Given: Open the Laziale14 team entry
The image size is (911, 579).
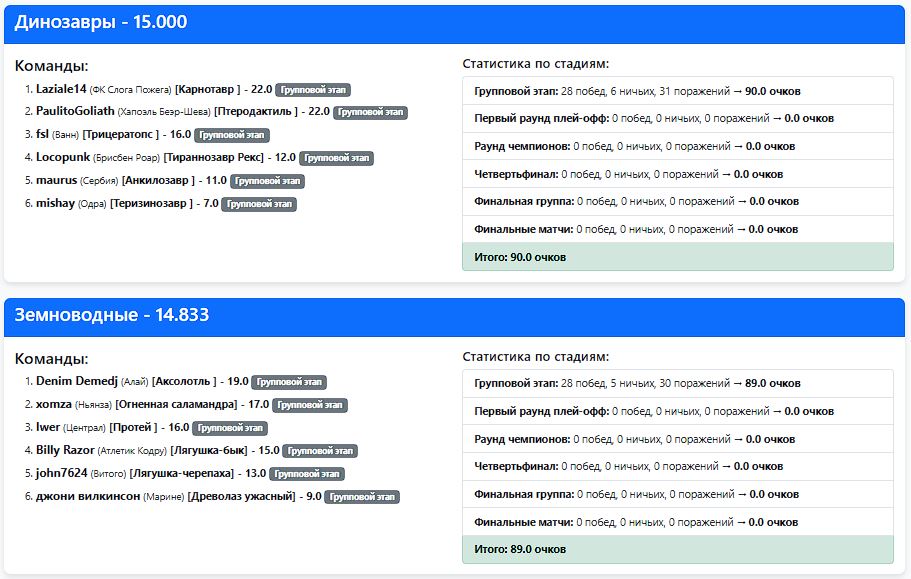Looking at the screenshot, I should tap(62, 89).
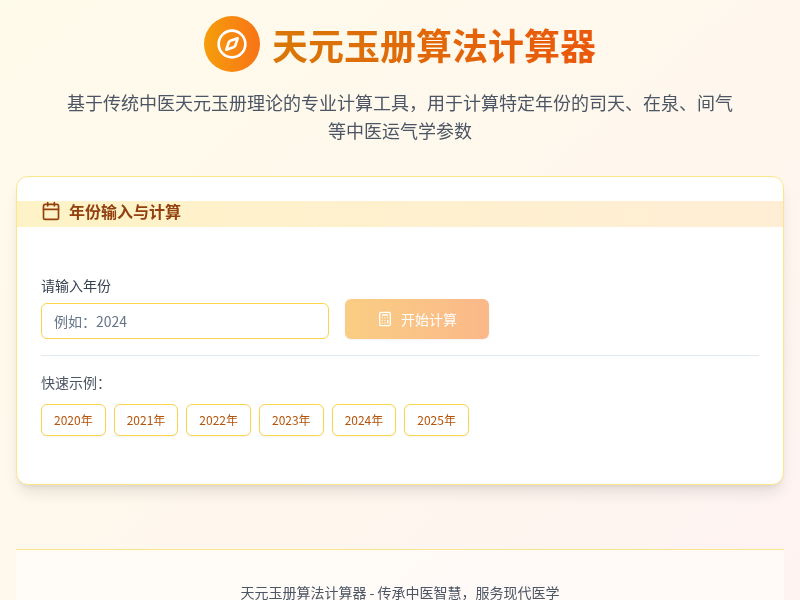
...
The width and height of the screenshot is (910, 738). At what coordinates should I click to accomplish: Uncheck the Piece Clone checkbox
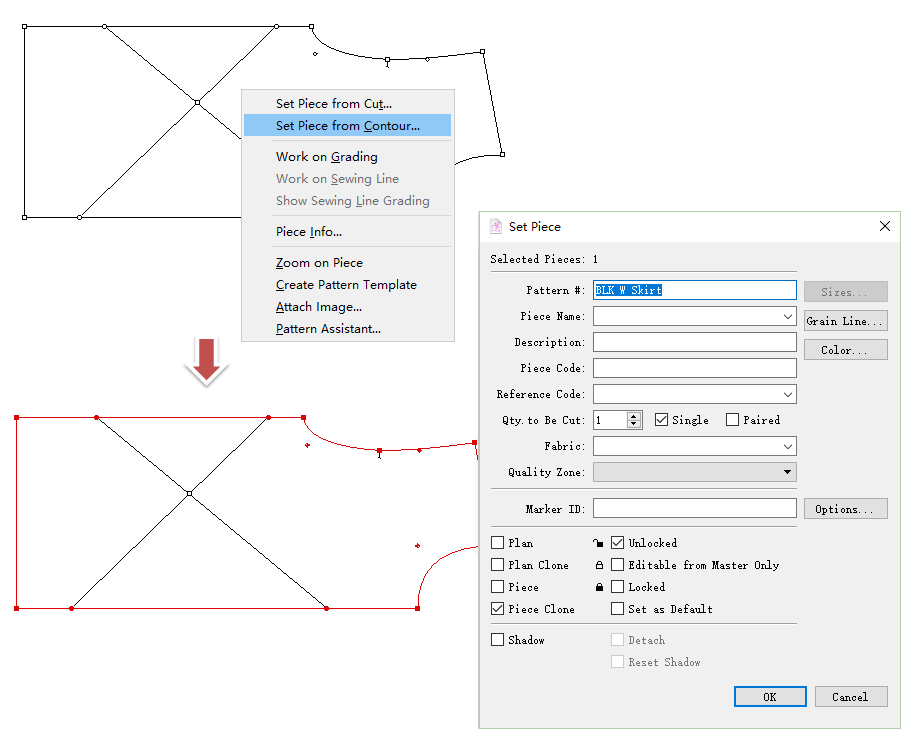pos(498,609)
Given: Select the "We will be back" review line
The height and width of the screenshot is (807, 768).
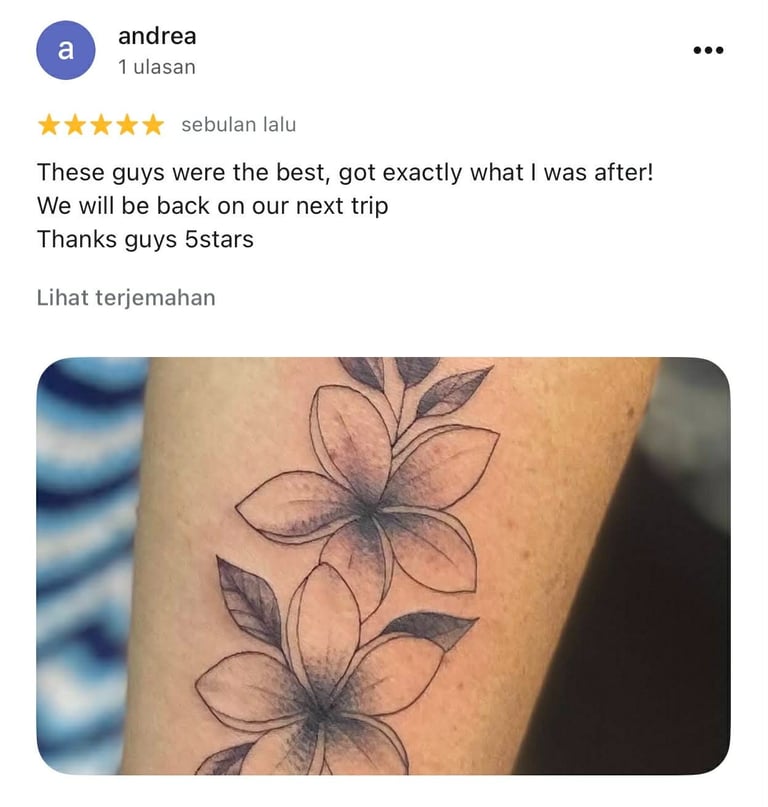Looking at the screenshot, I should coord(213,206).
==
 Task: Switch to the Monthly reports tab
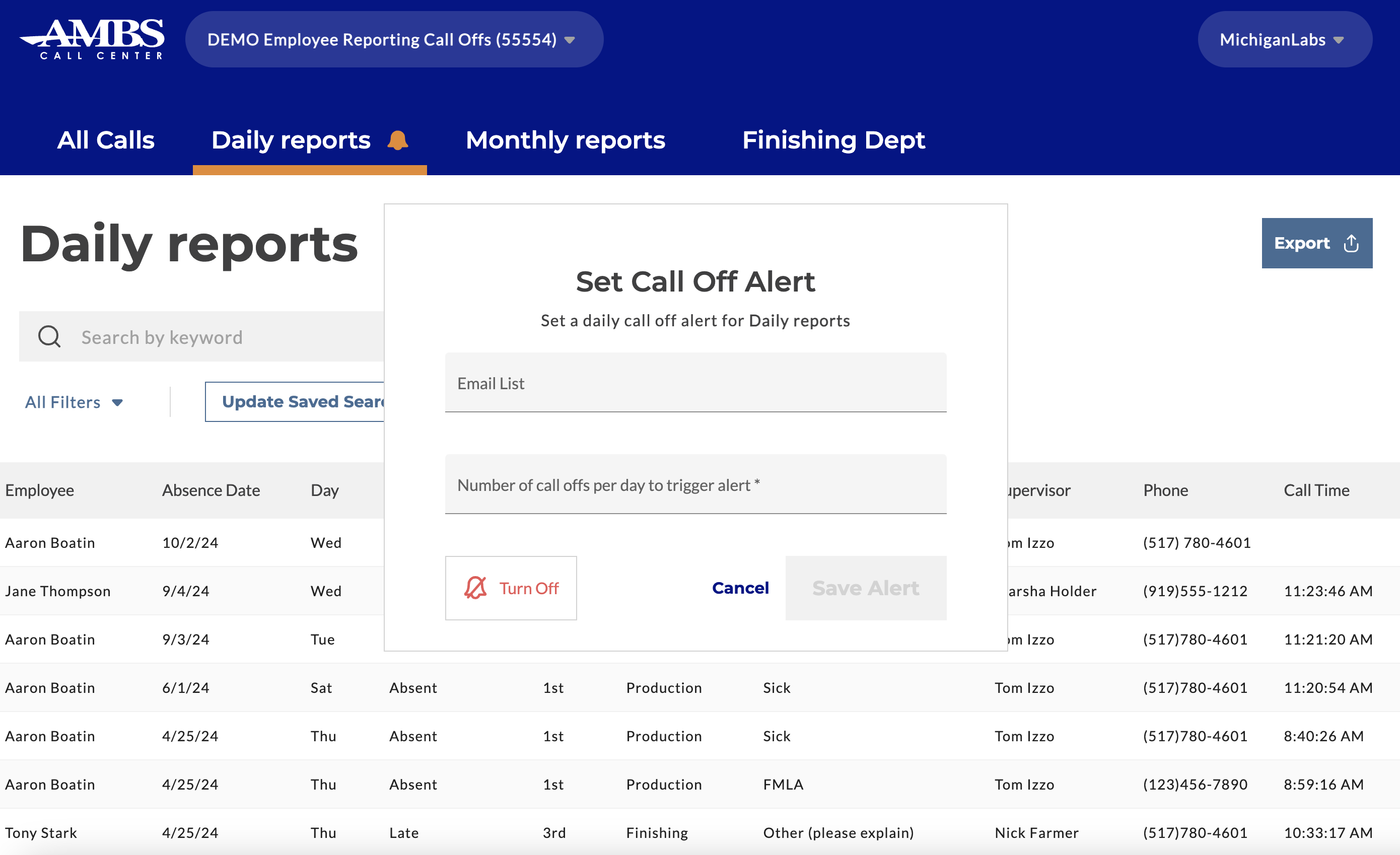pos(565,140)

* What the task asks
Whenever a line in the listing above includes the word "Given", return that line.

* Response to this task
Given: Open the Laziale14 team entry
Given: Select the "We will be back" review line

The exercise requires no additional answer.